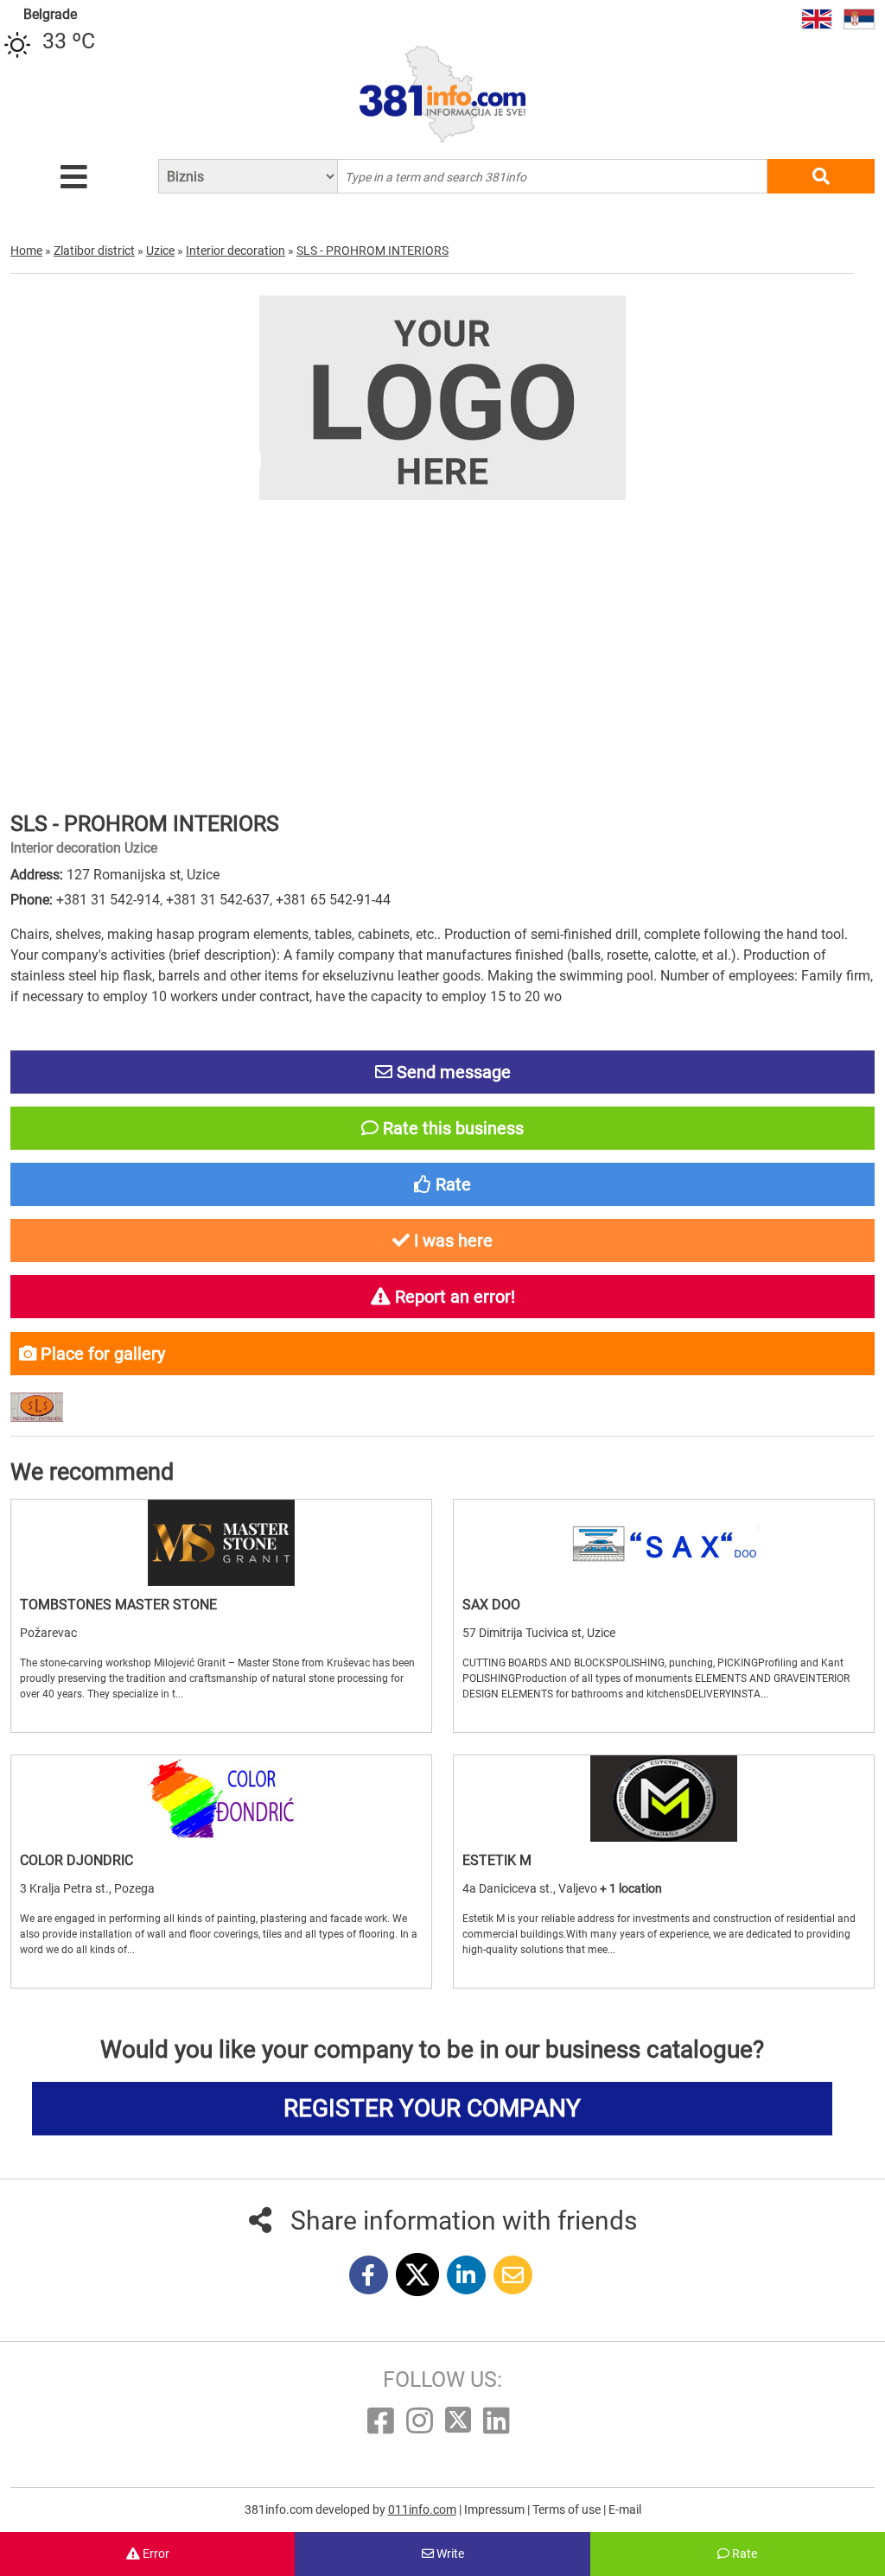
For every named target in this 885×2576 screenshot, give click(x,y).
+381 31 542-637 (218, 899)
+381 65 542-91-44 (333, 899)
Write (449, 2553)
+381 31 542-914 (108, 899)
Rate (743, 2553)
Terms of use (567, 2509)
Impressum (495, 2509)
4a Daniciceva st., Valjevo (531, 1888)
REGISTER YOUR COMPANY (432, 2108)
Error (154, 2553)
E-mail (624, 2509)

※

What you should do>
Once the pictures are removed, write out all of the entries above exactly.

Solved exercise>
For every named target in this 885×2576 screenshot, give click(x,y).
+381 31 542-637 (218, 899)
+381 65 542-91-44 (333, 899)
Write (449, 2553)
+381 31 542-914 (108, 899)
Rate (743, 2553)
Terms of use (567, 2509)
Impressum (495, 2509)
4a Daniciceva st., Valjevo (531, 1888)
REGISTER YOUR COMPANY (432, 2108)
Error (154, 2553)
E-mail (624, 2509)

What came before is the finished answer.